How Dogs Can Help Teach Children to Read

A "PAWS That Empower" Workshop (Courtesy: MobilityDog.org)

 

Dogs continuously amaze us with their talents. They can be invaluable service animals, effective hunting companions, remarkable disease detectives and just great all-around pets. But did you know that they can also help teach children to read?

 

Literacy Crisis

Literacy has significant consequences not only for individual learning and pleasure but also for global health and economic success. By one estimate, nearly 800 million people worldwide (about 15 percent of the population) cannot read. At the country level, poor literacy skills have been linked with diminished health outcomes and slow economic growth. Individually, the inability to read fluently reduces self-esteem and social participation and increases job accidents and absenteeism.

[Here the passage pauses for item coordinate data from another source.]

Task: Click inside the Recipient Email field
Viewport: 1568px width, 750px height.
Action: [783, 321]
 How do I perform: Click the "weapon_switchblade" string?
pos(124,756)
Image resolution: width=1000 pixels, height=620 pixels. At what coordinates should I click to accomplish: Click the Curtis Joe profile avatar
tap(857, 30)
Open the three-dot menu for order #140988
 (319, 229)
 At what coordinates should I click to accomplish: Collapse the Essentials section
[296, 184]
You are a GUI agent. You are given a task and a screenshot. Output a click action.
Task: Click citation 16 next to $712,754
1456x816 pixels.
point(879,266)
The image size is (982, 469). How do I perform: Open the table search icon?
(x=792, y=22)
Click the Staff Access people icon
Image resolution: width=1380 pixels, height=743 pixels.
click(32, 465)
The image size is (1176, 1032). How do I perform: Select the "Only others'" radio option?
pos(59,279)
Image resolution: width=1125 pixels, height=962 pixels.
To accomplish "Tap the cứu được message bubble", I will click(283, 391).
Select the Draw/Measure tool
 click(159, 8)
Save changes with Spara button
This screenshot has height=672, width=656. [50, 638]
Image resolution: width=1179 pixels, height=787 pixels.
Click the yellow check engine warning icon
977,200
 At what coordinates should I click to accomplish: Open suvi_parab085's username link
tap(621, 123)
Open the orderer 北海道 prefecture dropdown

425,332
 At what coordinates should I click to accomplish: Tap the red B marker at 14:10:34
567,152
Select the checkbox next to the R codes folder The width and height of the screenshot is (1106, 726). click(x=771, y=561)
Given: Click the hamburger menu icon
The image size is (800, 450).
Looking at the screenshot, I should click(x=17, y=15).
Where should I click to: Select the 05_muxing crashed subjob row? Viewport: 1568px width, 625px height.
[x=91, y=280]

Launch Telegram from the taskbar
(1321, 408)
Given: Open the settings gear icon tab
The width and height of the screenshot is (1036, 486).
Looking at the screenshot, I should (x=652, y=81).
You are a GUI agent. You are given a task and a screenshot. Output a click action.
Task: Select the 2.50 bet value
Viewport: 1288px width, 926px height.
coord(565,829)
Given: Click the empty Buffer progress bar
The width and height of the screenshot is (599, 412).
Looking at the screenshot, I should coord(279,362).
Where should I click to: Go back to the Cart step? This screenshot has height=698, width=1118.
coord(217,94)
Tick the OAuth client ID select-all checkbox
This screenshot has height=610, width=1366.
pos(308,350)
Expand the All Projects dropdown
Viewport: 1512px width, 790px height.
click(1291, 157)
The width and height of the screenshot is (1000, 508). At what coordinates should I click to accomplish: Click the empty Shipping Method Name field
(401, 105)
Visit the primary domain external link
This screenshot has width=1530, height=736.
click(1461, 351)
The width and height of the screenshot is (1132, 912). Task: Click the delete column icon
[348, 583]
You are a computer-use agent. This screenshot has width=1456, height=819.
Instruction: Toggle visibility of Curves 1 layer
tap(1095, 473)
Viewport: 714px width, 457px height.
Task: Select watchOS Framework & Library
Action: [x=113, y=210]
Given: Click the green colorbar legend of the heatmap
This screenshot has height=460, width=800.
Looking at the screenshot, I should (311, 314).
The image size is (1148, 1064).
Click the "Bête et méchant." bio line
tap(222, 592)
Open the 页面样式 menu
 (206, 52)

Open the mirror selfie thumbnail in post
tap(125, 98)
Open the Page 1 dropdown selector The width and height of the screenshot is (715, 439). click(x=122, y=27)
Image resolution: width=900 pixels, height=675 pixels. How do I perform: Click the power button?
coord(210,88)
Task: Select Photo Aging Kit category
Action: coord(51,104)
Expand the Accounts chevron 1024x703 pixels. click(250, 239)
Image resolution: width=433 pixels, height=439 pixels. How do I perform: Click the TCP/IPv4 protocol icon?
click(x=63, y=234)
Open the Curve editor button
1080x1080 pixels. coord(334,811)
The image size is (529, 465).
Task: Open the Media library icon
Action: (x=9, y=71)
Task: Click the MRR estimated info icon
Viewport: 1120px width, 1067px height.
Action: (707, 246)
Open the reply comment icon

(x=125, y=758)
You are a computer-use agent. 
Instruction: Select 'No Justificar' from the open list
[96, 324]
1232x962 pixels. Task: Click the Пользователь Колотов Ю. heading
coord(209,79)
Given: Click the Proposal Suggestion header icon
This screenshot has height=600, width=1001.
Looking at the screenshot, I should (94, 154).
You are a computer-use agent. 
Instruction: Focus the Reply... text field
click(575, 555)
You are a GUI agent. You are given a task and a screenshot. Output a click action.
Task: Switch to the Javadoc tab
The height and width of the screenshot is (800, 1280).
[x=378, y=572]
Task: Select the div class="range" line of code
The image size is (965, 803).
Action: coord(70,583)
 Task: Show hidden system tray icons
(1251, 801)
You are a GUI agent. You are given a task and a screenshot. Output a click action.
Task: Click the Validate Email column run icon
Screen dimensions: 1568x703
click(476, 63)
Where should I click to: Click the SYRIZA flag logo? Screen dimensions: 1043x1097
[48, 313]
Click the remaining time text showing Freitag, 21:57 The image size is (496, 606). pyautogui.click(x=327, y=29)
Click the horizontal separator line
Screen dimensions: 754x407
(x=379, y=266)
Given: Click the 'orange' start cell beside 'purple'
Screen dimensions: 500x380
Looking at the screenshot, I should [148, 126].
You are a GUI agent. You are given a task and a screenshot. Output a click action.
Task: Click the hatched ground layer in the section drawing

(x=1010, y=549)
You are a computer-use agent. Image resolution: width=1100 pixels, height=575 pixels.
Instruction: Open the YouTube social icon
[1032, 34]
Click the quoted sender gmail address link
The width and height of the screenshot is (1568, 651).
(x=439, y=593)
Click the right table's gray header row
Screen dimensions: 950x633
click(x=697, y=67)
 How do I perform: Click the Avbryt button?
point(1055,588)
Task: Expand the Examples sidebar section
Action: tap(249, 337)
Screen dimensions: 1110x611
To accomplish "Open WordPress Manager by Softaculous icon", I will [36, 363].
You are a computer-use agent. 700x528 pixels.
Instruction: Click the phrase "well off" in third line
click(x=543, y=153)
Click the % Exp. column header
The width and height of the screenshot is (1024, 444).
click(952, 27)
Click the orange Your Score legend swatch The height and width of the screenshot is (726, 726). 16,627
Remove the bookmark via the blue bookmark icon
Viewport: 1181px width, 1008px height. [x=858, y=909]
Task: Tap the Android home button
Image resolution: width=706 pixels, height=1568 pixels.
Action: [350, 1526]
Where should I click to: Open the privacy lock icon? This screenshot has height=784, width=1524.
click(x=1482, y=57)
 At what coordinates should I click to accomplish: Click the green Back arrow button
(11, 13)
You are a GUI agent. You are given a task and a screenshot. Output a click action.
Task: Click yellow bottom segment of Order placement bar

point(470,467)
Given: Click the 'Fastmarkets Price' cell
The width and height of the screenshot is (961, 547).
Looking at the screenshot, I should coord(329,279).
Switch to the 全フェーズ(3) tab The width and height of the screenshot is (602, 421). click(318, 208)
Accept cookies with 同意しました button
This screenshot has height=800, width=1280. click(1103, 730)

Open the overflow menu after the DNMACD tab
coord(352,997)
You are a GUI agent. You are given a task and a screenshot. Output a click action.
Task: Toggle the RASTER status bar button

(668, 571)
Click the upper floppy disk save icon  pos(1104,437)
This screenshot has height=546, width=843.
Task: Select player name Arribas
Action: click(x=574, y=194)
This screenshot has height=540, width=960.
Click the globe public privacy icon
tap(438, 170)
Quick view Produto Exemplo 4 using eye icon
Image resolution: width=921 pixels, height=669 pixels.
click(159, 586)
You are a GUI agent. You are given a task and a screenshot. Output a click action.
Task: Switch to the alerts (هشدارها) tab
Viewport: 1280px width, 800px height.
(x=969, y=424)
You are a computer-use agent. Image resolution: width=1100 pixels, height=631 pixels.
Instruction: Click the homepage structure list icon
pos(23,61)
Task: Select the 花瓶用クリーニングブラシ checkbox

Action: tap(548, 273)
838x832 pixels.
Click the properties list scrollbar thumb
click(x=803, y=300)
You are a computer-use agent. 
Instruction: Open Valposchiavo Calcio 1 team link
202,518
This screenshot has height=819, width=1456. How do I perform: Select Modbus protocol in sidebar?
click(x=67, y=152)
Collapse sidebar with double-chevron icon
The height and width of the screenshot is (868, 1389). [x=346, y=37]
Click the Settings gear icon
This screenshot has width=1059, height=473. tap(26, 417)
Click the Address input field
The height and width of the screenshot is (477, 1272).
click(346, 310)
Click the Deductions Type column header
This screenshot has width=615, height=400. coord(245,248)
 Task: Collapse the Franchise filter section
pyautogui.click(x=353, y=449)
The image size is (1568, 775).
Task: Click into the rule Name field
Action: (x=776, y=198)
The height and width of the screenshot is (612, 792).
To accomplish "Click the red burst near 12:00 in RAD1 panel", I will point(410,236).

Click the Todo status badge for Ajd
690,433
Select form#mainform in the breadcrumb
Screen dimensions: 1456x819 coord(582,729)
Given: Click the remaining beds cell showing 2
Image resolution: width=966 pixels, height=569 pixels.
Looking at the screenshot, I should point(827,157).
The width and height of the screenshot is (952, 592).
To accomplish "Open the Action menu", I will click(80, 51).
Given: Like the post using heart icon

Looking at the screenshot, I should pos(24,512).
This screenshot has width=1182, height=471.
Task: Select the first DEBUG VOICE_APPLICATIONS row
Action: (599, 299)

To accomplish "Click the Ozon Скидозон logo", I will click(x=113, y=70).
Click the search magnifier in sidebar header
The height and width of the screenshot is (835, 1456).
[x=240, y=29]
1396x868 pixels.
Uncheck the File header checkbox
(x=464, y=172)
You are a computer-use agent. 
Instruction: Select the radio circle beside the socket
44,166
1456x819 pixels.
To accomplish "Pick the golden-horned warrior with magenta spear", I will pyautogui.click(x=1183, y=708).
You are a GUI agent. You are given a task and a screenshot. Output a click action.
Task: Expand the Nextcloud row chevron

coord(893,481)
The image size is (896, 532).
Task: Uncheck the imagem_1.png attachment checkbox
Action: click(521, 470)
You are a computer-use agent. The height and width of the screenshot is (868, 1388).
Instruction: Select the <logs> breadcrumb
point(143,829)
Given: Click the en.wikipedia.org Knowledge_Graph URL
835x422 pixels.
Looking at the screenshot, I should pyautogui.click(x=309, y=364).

In the last decade, children’s reported enjoyment of reading, and therefore the frequency with which kids read, has declined. Blame your favorite bugaboo: video games, social media, the general chaos of modern life. Whatever the causes, we’re facing a problem that leads to the obvious question: how can we improve students’ motivation to read for pleasure and thereby increase the frequency of efforts that can improve their reading skills? One answer: have children read to dogs.

 

Smiling Dog, Kevin (Courtesy: MobilityDog.org)

How Dogs Fit In

Below-average readers often fall behind because of reading anxiety. Asked to read in front of their peers, they fear failure and worry about the criticism they may receive from other students (and perhaps from the teacher as well). This stress leads to poor performance, increasing tension in a vicious circle. How, therefore, can we create a situation in which students can practice their reading with less fear of embarrassment and disapproval?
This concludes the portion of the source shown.